### [Exercise description]
Write out all the records exactly, and keep any images out.

━━ Task input ━━

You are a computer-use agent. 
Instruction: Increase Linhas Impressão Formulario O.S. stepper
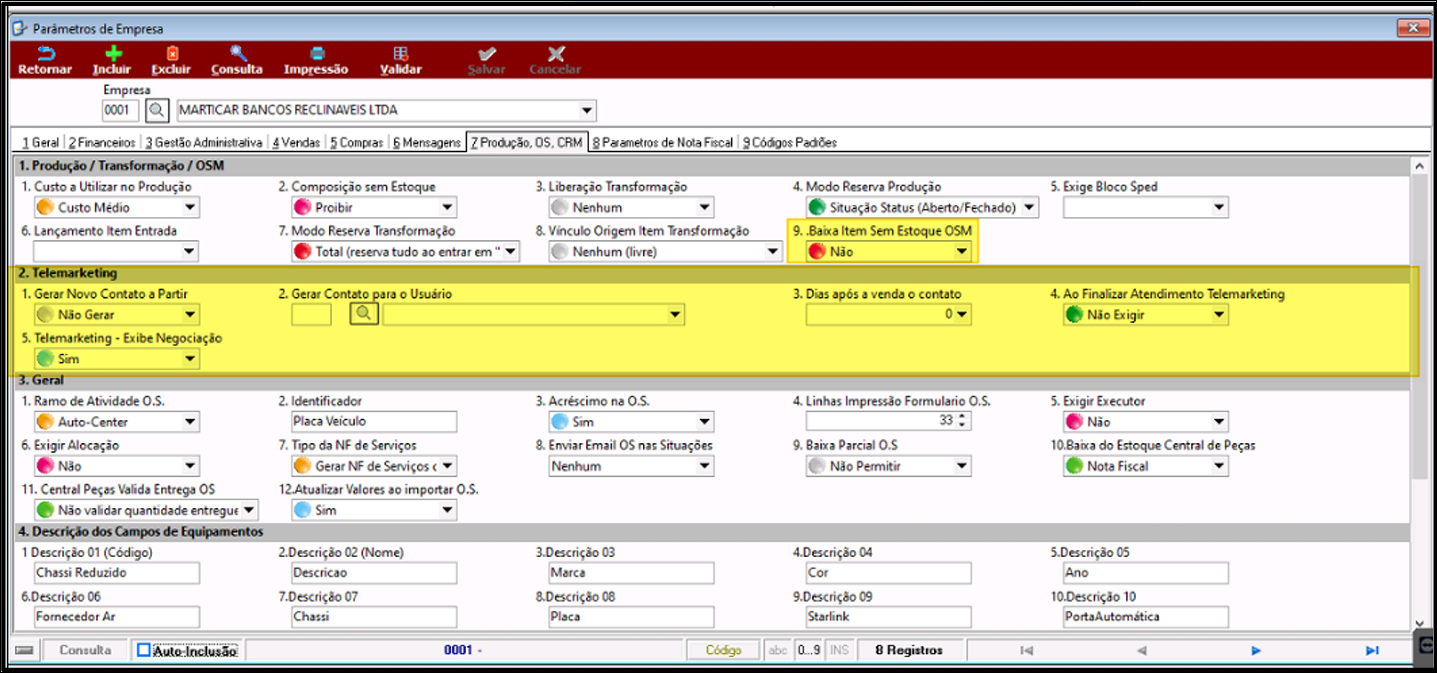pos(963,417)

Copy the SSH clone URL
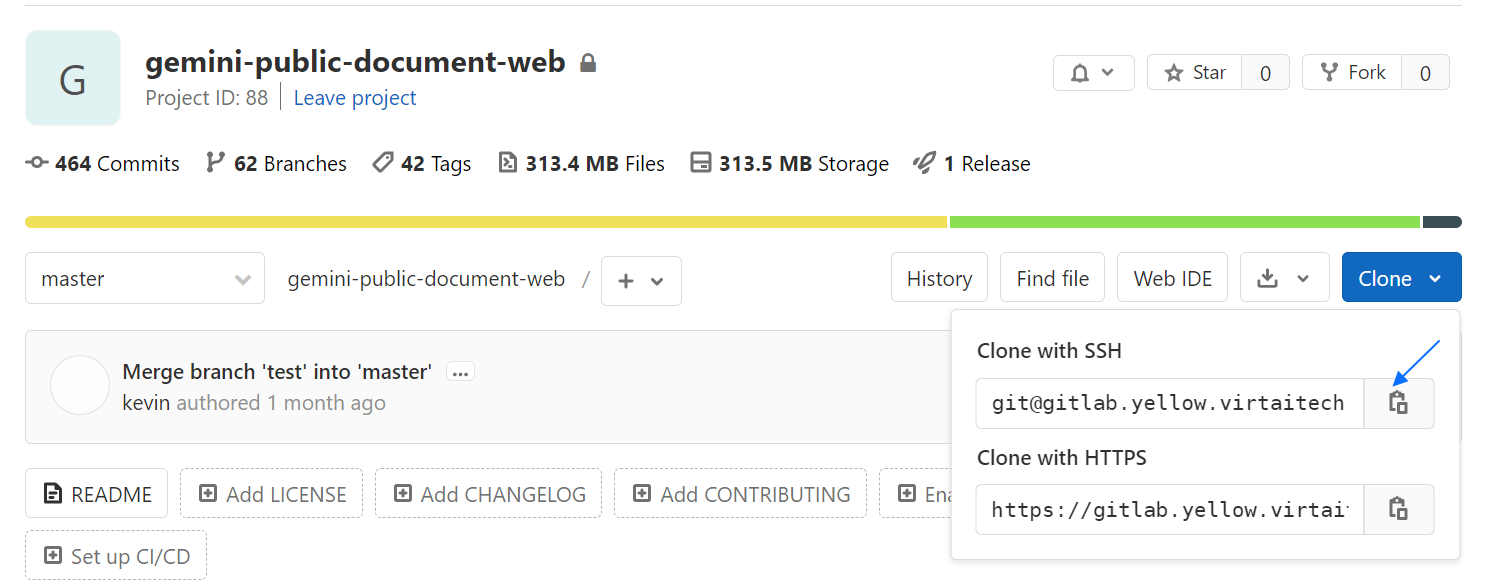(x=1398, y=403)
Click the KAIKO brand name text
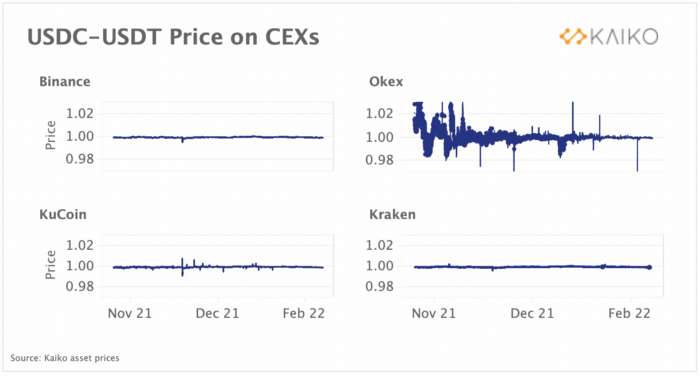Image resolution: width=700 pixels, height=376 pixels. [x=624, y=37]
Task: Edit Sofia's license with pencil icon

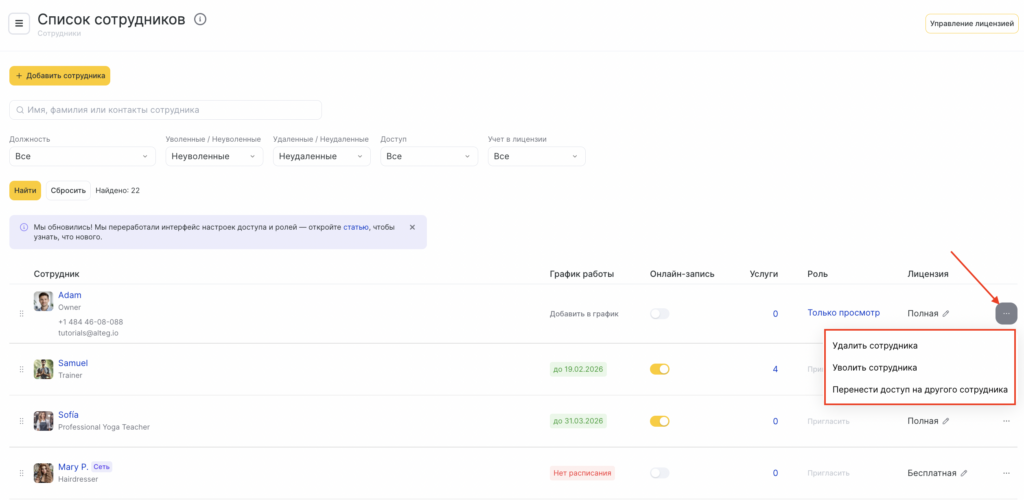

━━━

### [Response area]
You are a computer-use agent. 
Instruction: Increase Linhas Impressão Formulario O.S. stepper
pos(963,417)

Copy the SSH clone URL
(x=1398, y=403)
Click the KAIKO brand name text
Image resolution: width=700 pixels, height=376 pixels. [x=624, y=37]
Task: Edit Sofia's license with pencil icon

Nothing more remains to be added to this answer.